Rafu Wire and Staff Reports
A “Rally Against Anti-Asian Hate Crimes and Racism” was held Feb. 20 at Los Angeles State Historic Park near Chinatown by a group called Stand for Asian Solidarity Alliance.
The event, attended by about 300 people, was held in response to increasing reports of discrimination against and physical attacks on Asian Americans across the country, many of them seniors. The hate crimes are believed to be motivated in part by the mistaken belief that Asians are more likely to be carriers of the coronavirus.
One of the victims was Vicha Ratanapakdee, an 84-year-old immigrant from Thailand who died after an unprovoked assault in San Francisco last month that was captured on surveillance video. Similar videos of elderly Asians being attacked in Oakland Chinatown and New York have been circulating on social media.
The organizing group describes itself as “an informal ad hoc committee with the purpose of raising awareness of continuing anti-Asian violence and to support and address the needs of the AAPI community.”
The flyer for the event, written in different Asian languages, urged participants to “come together in peace” and encouraged mask-wearing and social distancing.
“When I see these attacks continue to happen and they’re targeted attacks, it makes me think I can’t be seeing this happen to my parents, my grandparents,” activist and entrepreneur Young-Jin Yang told NBC Los Angeles, adding that he has experienced racism all his life.
“This is wrong and we need to say something,” Yang told the crowd. “We are begging you to please acknowledge that these things are happening and please say something. Give us an opportunity so that our future generations will be seen as an equal human being.”
People have “more power than you think you do,” he said. “All it takes is to share a post and to speak up when you see something is wrong.”
Yang encouraged people to share cellphone videos of hate crimes they witness against all people.
Quoting Martin Luther King Jr. as saying, “Injustice anywhere is a threat to justice everywhere,” Yang said, “We must stand up for each other. This is not a group versus Asians. This is not white versus Latino. This is not any community against another community.

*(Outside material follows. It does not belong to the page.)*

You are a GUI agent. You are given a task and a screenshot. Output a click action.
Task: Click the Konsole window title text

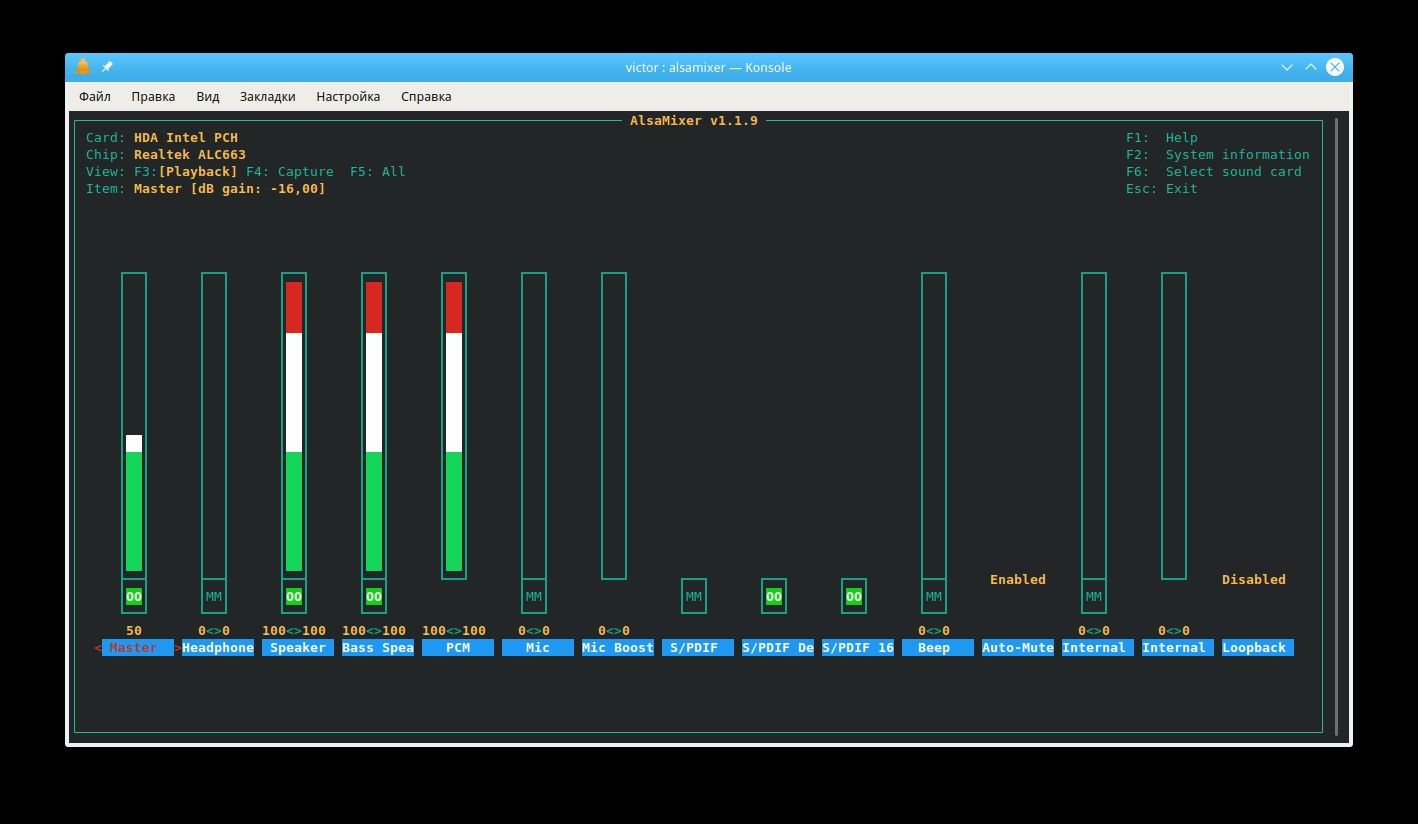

“This is about us as the human race against hate and we must show solidarity against all those people, we must keep all of our own people accountable because at the end of the day all we are asking for is the opportunity for equal rights and to be seen as human beings and not be characterized as a generalization.
“To all the people that are here today and the people that are watching on television, please speak up. Please report what you see because we are suffering in silence and we cannot suffer in silence any more.”
“Racist rhetoric from the pandemic has targeted us for being the reason for coronavirus,” said actor Daniel Wu (“Into the Badlands”). Wu has joined other Asian American actors, including Daniel Dae Kim, John Cho and Olivia Munn, as well as athletes Naomi Osaka and Jeremy Lin, in speaking out about anti-Asian violence.
“It doesn’t matter what shade your skin is,” said activist Kelly Mac. “What
matters is how we treat one another. For us to have been targeted recently, it was unjustified. It was uncalled for. Most people think Asians are responsible for the coronavirus … and that is far from the truth.”
Signs carried by participants included such slogans as “I am not a virus” and “Stop inciting anti-Asian violence.”